Lamont explained that it takes eating one to three whole nutmegs to affect someone ? far less than the pour Swedes put in the cake.
However, novice chefs may need to pay more attention to names than to doses when it comes to food safety.
"Common names can sometimes be confusing," said Richard Jauron, the extension horticulturalist at Iowa State University in Ames. "When you get into these names, that makes me a little squeamish."
One plant may have several different common names. On the other hand, a single common name might be attributed to several different plants, Jauron said.
For example, the common name "pea" may cause trouble. There's the edible garden pea, but there's also the sweet pea. Gardeners often plant the sweet pea, or Lathyrus odoratus, for the great scent of its flower.
According to the Cornell University Poisonous Plants Database, the sweet pea is a known toxin to horses, rodents, turkeys, sheep and humans.
Even more toxic than the sweet pea, the grass pea has been known to cause serious damage.
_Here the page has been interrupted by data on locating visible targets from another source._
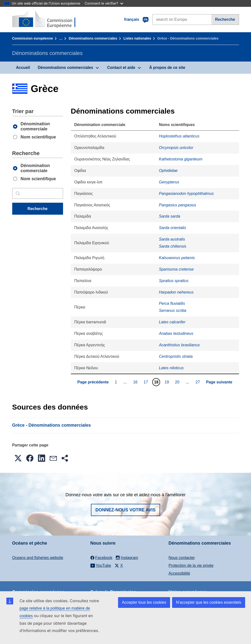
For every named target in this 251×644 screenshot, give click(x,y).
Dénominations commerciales (93, 38)
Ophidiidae (168, 170)
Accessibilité (179, 573)
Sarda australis (172, 239)
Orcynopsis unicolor (176, 148)
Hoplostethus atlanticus (179, 136)
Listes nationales (137, 38)
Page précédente (93, 382)
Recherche (225, 19)
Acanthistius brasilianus (179, 345)
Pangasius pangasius (177, 205)
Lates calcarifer (172, 322)
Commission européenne (33, 38)
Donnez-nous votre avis (125, 510)
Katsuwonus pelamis (177, 258)
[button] (18, 458)
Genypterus (169, 182)
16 (136, 382)
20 (178, 382)
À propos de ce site (167, 68)
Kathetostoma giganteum (181, 159)
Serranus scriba (172, 310)
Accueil (23, 68)
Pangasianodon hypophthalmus (186, 194)
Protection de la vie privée (191, 566)
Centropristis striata (176, 356)
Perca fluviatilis (172, 303)
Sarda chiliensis (172, 246)
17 (146, 382)
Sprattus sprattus (174, 281)
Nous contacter (182, 558)
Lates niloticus (171, 368)
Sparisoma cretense (176, 269)
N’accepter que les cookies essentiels (208, 602)
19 (167, 382)
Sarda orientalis (172, 228)
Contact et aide (121, 68)
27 (198, 382)
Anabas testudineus (176, 334)
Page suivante (219, 382)
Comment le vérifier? (104, 3)
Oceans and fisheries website (38, 558)
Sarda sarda (169, 216)
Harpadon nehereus (176, 292)
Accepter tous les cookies (144, 602)
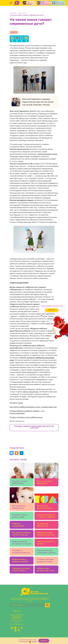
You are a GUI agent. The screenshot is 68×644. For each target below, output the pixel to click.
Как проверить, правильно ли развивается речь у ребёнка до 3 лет (21, 507)
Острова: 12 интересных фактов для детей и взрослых (21, 552)
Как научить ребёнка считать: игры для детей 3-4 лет (21, 534)
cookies (34, 642)
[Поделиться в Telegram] (21, 453)
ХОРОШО (44, 640)
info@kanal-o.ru (19, 624)
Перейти (52, 310)
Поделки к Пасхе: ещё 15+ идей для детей (20, 516)
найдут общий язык (31, 392)
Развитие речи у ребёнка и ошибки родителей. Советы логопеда (21, 561)
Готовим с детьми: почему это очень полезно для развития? (45, 561)
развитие (14, 32)
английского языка (25, 200)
According to the Canadian Poisonous Plants Information System, eating grass pea (Lathyrus sativa) consistently for three months can cause neurolathyrism, a syndrome characterized by muscular rigidity, weakness and paralysis of the leg muscles.
"In severe cases, victims may be reduced to crawling," the Canadian Poisonous Plants Information System says. "Young men between 20 and 30 years old are primarily affected."
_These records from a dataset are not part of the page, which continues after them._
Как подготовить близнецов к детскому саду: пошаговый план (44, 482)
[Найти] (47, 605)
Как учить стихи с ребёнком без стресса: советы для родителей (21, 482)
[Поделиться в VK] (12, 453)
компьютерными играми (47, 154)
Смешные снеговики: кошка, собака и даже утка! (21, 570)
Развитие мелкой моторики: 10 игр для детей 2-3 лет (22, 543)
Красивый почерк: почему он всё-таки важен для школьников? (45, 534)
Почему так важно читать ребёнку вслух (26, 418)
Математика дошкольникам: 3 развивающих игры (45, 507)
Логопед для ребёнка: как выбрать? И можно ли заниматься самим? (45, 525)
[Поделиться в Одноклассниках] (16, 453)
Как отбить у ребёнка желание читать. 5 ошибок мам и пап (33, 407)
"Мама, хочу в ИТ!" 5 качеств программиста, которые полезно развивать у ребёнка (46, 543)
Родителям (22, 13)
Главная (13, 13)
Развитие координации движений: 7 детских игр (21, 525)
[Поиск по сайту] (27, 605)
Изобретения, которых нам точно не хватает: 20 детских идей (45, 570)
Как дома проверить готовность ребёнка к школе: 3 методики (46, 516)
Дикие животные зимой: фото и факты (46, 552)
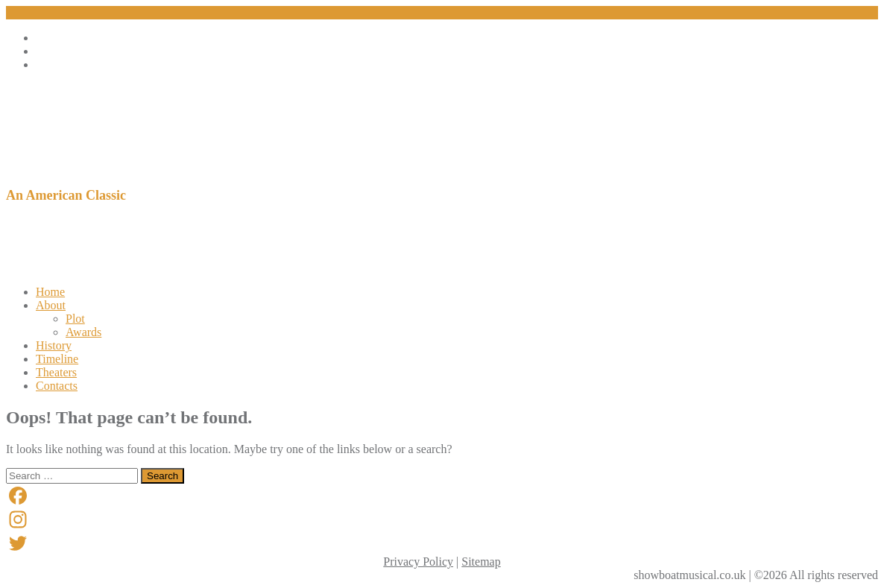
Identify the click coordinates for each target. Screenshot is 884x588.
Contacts (57, 385)
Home (50, 291)
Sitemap (481, 561)
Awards (83, 332)
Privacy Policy (418, 561)
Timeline (57, 358)
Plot (75, 318)
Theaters (56, 372)
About (51, 305)
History (54, 345)
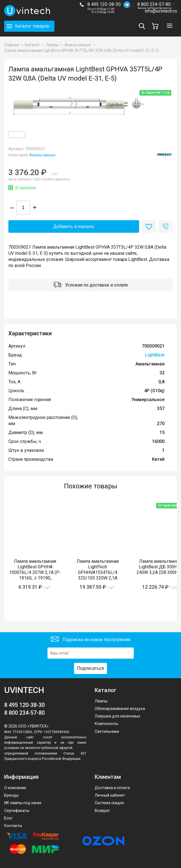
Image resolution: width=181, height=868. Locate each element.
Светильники (107, 731)
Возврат (102, 810)
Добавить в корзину (74, 226)
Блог (8, 818)
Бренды (11, 795)
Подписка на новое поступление (90, 640)
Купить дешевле (56, 179)
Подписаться (90, 668)
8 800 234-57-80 (154, 4)
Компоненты (106, 723)
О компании (15, 787)
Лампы (101, 701)
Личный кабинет (110, 795)
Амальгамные (43, 155)
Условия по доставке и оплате (90, 285)
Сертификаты (17, 810)
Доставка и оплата (112, 787)
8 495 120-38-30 (104, 4)
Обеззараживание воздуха (120, 708)
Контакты (13, 826)
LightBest (155, 355)
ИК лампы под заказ (23, 803)
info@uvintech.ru (161, 11)
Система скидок (109, 803)
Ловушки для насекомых (117, 716)
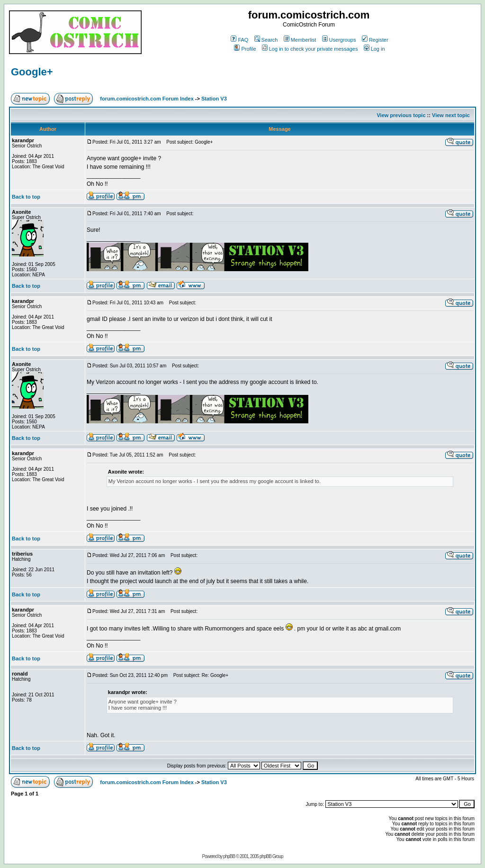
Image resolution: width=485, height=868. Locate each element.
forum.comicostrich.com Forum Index (146, 99)
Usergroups (339, 40)
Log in (374, 49)
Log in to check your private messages (310, 49)
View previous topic (401, 115)
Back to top (26, 197)
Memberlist (300, 40)
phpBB (229, 856)
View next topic (451, 115)
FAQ (239, 40)
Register (375, 40)
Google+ (32, 72)
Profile (245, 49)
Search (266, 40)
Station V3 (214, 99)
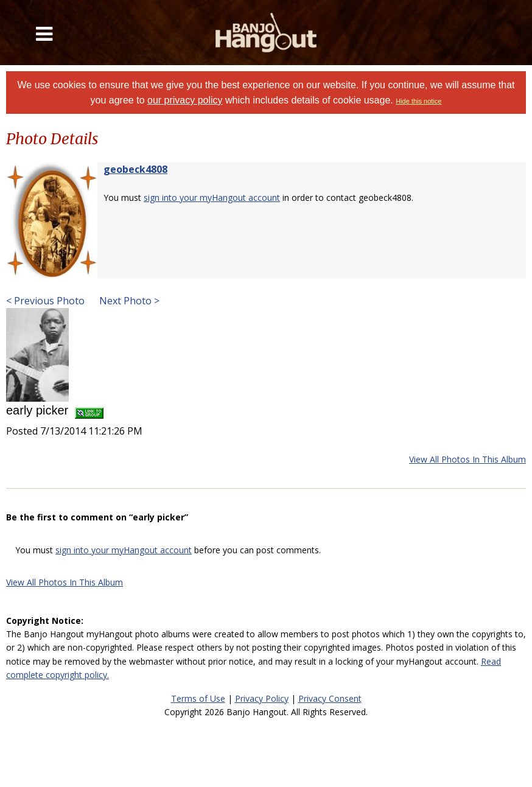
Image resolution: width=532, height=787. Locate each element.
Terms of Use (198, 698)
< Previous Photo (45, 301)
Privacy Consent (330, 698)
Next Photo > (128, 301)
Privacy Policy (262, 698)
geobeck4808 (135, 169)
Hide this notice (418, 101)
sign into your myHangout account (212, 197)
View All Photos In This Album (467, 459)
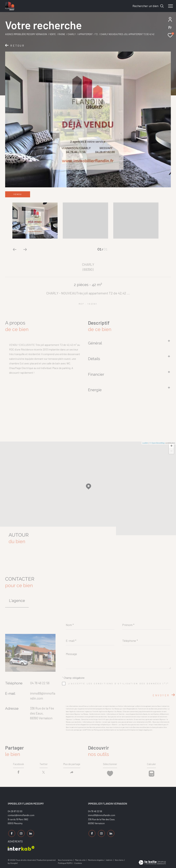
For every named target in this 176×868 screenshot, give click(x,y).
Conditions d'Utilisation (127, 730)
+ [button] (171, 446)
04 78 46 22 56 (40, 683)
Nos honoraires (65, 859)
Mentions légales (96, 859)
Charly (71, 34)
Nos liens (119, 859)
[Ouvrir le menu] (170, 6)
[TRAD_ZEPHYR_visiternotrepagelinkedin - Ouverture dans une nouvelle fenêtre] (30, 834)
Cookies (78, 862)
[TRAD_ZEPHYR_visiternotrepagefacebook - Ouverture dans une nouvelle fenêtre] (11, 834)
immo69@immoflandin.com (101, 816)
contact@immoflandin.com (21, 816)
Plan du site (80, 859)
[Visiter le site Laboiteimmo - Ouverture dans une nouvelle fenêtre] (152, 862)
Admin (109, 859)
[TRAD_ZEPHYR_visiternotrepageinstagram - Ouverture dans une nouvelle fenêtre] (21, 834)
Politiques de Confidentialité (104, 730)
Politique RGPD (65, 862)
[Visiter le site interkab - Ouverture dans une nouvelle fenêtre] (21, 848)
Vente (53, 34)
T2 (96, 34)
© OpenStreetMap (157, 443)
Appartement (85, 34)
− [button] (171, 451)
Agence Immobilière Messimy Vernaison (26, 34)
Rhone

Most grass pea victims live in India, where the pea is grown for flour and often eaten safely by most of the population.
Other slight name mix-ups can include the edible cherry and the toxic Jerusalem cherry, mustard and the toxic Indian mustard. We eat sage, but the plant Lantana camara, known as red sage, or yellow sage, can be poisonous.
Scientific names may not sound sexy, but Jauron thinks they save people from the sort of trouble chef Thompson created.
"You want to know exactly what you're dealing with, so typically when we deal with plants, we would provide the common name and the scientific name," Jauron said. "No other plant would have another scientific name."
But being careful with plants doesn't end with the name. Even if the gardener has the name right, the part of the plant matters.
Careful chopping -- many common fruits and vegetables in the grocery store have toxins lurking in the leaves, roots or seeds.
For example, take the humdrum potato. The entire potato plant, from the edible tuber to the top leaves, has toxic glycoalkaloids lurking in it, according to the Canadian Poisonous Plants Information System.
The tuber part of the potato is usually safe because it has far less toxin than the green parts. But toxins can concentrate in the tuber if it is exposed to sunlight and starts photosynthesis.